Okuma Köşesi * Işıl Soğukpınar

“Kaç Zil Kaldı Örtmenim” Filiz Aygündüz
Uzun zamandır tatildeyim. Bol kitap okudum. Onları paylaşmak istiyorum sizinle. İnanın ilginizi çekecek.
Tatil okumalarım için bekleyen kitaplarımdan biri “Kaç Zil Kaldı Örtmenim”. Kitabın adı ve kapaktaki tebeşirle yere çizilmiş şekil ilgimi çekti ilkin.
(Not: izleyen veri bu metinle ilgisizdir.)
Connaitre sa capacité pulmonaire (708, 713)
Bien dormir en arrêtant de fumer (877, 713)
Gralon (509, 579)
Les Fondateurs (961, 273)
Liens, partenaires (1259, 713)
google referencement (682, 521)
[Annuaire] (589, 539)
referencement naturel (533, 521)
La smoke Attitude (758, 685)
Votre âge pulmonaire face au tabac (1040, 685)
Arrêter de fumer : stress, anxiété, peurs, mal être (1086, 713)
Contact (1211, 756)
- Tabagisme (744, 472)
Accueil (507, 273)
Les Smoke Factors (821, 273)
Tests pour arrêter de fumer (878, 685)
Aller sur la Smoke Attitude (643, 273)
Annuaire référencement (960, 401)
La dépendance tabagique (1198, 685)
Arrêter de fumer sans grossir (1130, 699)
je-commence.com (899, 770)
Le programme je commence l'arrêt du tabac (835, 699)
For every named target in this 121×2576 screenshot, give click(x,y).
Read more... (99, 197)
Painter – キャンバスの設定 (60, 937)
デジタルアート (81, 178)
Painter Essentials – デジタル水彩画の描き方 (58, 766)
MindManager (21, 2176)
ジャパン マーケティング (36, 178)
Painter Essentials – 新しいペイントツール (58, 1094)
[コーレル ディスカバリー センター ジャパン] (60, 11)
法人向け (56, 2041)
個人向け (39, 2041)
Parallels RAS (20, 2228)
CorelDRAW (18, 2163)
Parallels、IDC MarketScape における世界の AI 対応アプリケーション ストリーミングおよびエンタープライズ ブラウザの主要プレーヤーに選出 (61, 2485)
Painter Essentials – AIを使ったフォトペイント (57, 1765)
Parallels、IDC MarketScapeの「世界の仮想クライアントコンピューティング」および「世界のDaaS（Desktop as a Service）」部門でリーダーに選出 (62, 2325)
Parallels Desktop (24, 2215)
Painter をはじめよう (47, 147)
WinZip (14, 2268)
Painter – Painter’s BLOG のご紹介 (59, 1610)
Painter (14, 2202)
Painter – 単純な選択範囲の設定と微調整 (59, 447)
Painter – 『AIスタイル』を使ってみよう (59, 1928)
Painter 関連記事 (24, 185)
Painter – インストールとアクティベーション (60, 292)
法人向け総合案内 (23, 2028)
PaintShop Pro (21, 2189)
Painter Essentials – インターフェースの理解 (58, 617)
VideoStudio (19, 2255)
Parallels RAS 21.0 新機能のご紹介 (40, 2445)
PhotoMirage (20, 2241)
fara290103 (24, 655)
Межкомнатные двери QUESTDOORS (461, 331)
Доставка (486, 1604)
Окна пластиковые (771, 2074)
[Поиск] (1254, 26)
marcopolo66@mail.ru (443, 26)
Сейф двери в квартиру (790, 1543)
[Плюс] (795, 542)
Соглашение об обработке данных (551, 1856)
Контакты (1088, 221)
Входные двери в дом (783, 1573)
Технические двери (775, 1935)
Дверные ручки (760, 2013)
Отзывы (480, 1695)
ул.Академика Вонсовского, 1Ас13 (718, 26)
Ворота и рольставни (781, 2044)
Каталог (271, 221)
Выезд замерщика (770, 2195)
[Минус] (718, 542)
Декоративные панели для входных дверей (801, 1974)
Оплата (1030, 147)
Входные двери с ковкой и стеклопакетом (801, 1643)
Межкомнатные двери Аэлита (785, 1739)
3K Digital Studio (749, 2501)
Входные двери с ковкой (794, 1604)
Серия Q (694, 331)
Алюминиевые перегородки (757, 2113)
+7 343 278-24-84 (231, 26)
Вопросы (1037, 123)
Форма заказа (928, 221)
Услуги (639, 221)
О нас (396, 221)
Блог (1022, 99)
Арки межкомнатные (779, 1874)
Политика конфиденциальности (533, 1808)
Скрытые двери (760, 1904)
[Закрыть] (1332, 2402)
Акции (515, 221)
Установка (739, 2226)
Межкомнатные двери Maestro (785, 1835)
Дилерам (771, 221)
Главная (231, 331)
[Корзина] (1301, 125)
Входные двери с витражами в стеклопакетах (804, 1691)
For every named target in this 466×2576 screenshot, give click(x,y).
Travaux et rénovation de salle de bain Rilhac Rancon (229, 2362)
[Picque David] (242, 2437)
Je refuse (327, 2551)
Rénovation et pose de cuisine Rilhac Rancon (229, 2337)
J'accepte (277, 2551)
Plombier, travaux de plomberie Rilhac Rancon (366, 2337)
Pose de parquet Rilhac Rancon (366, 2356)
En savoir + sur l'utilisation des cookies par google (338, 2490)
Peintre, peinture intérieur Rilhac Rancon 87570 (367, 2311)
Filiz Aygündüz, 1971 yılında İstanbul'da doğmuş genç yazarlarımızdan. Mimar Sinan Üniversitesi,Fen Edebiyat Fakültesi, Matematik Bölümü mezunu. Çeşitli liselerde matematik öğretmenliği yapmış. Gözlemleri yaşamından.
İki Dil Bir Bavul , filmini izler gibiydim yer yer romanı okurken.
Diyarbakır'ın Silvan ilçesine atanan 23 yaşındaki her istediğine ulaşmış varsıl Filiz'in öyküsü. Sadece Filiz mi anlatılanlar? Doğuyu, farklılıkları, kimlikleri, ölümü, eğitimi, öğretmeni, aşkı anlatıyor Matematik Öğretmeni, Gazeteci, Filiz Aygündüz.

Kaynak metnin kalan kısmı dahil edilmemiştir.